Douglas Whyte shows Will Power to stick to dirt: ‘why break a winning formula?’
If it ain’t broke, don’t fix it – that is the mantra trainer Douglas Whyte is preaching for his gun four-year-old Will Power.
The first-season handler has enjoyed a dream run with the lightly raced galloper, winning three from four starts – all on the dirt.
While Whyte says Will Power would be able to repeat his efforts on turf, there is no reason to change a winning formula with all-weather races still readily available for him.
He races on Sunday in Class Two for the first time in the Cornwall Handicap (1,200m) after a length-and-a-half victory in Class Three last month.
“Why break a winning formula?” Whyte said. “He has surprised me in that fact that he has mentally gotten better. Each time I have stepped him out and with his work in the morning he has shown me that he is thriving and doing everything correctly.”
Will Power was given a six-week break since his last start victory with Whyte looking to nurture his promising type early in his career.
However, he said he will maintain his race fitness after completing a barrier trial last week under race jockey Karis Teetan.
“There wasn’t much between races and he is a horse that gives it his all so I just freshened him up,” he said.
Karis was happy with his trial last week, it was just to top him off. I have been on him since and he seems in good enough order.”
Stepping into Class Two, Will Power meets well-performed gallopers such as Gunnison, Kings Shield, Encore Boy and Winner Supreme.

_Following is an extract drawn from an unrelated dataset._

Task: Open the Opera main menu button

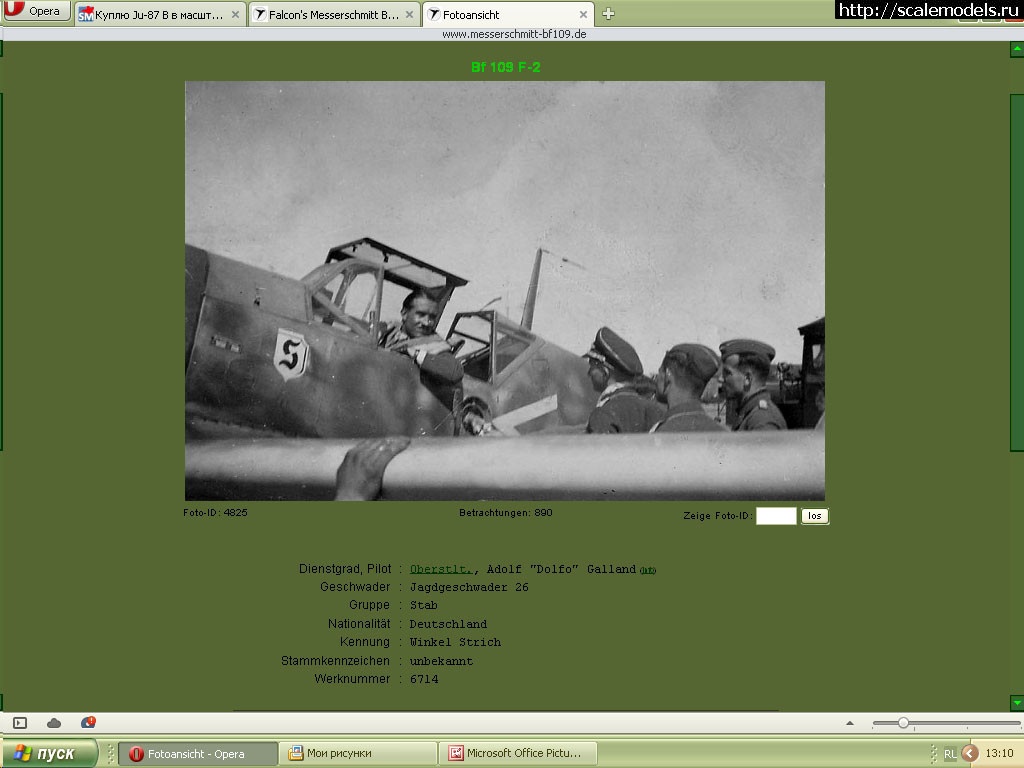Action: point(36,12)
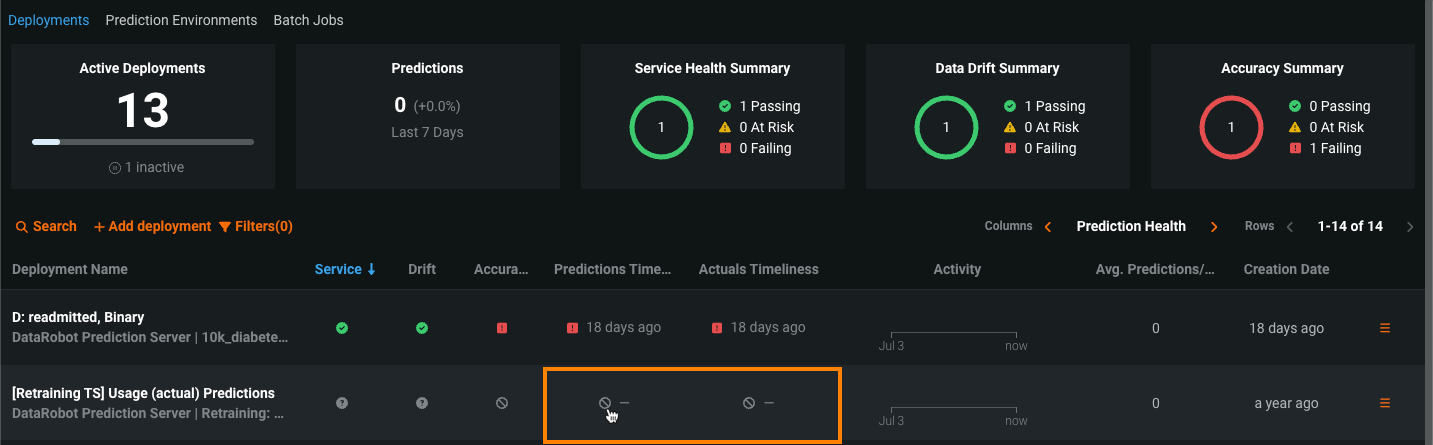The image size is (1433, 445).
Task: Click the green Service passing icon for readmitted
Action: click(342, 328)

As the lowest-rated runner in the race however, Will Power will carry just 118 pounds.
“He has to improve to fulfil his spot in Class Two now but he has a nice, light galloping weight and gets his chance,” Whyte said.
“I think he has [improved], as I indicated, he is a horse that has got better with every race, both physically and mentally, he is a stronger horse.”
Man of the moment Antoine Hamelin will ride Encore Boy for Ricky Yiu Poon-fai as he looks to build on his hot start to his Hong Kong career.
Hamelin has ridden three winners in his first two meetings and Encore Boy has done his best work on the dirt, giving him a winning chance on Sunday.
“He’s a horse with much better form on the dirt than the grass and the new jockey hops up, I
think he’s a pretty good rider,” Yiu said.
“It’ll be something new for him, especially from the good draw as he’s a lovely, consistent horse.”
Currently racing off a mark of 90, Encore Boy has only missed a placing once in his six starts to date this season while managing to win twice.